__AIM OF THE EXERCISE__
Would you restate every entry that follows, word for word, and leave out the pictures?
┏━━
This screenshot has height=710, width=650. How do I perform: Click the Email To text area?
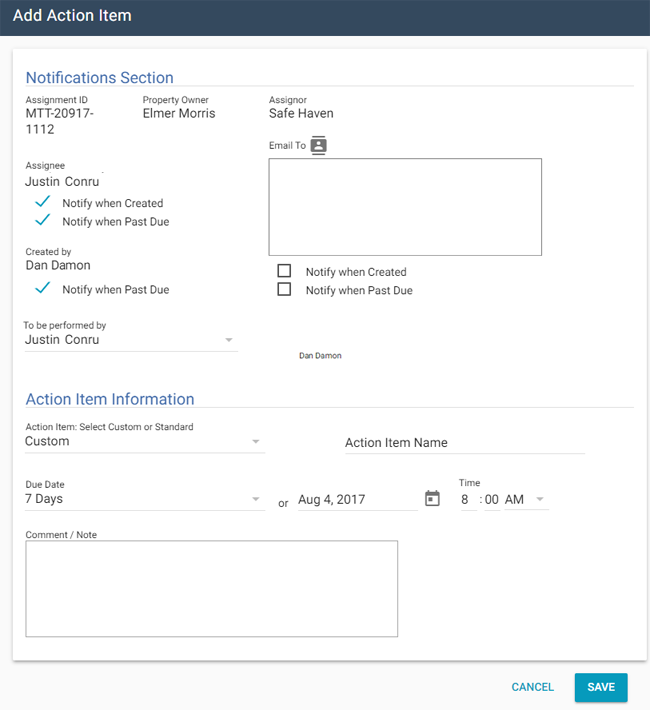coord(405,207)
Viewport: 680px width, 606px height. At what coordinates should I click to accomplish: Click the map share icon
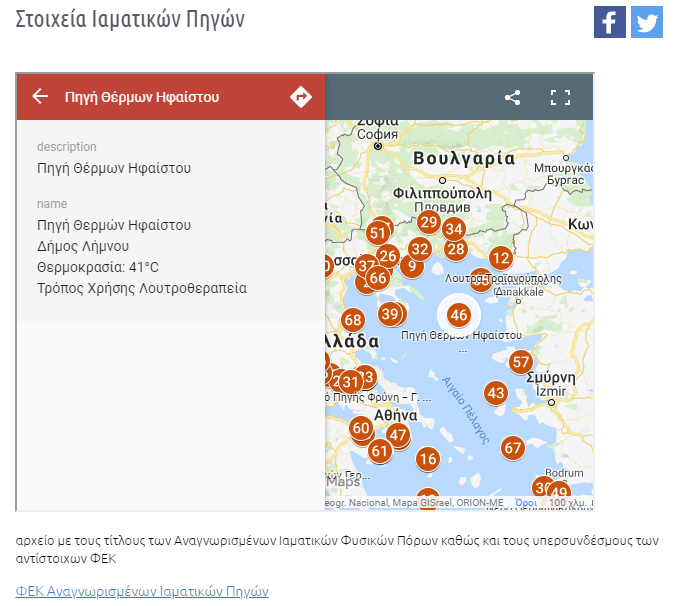click(x=512, y=97)
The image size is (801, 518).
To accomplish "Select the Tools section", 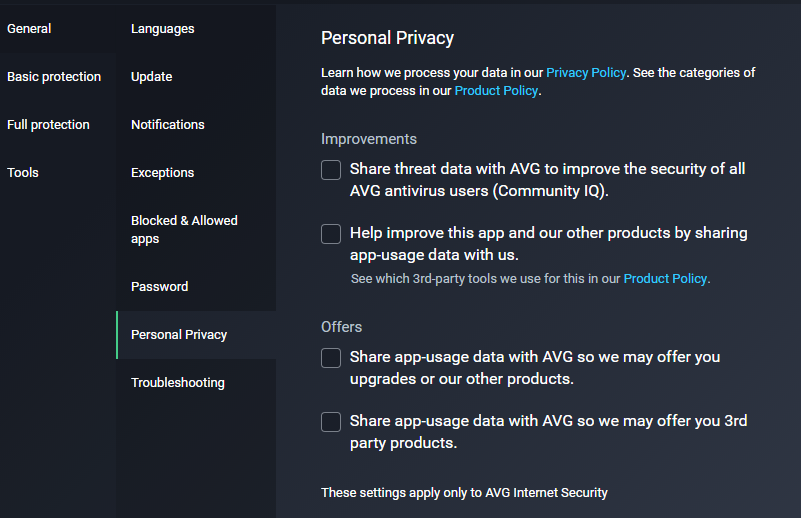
┗━━
__SOLUTION TO THIS EXERCISE__
This screenshot has height=710, width=650. How do I perform: Click the Email To text area?
coord(405,207)
Viewport: 680px width, 606px height. At what coordinates should I click to accomplish: Click the map share icon
click(x=512, y=97)
The image size is (801, 518).
To accomplish "Select the Tools section", 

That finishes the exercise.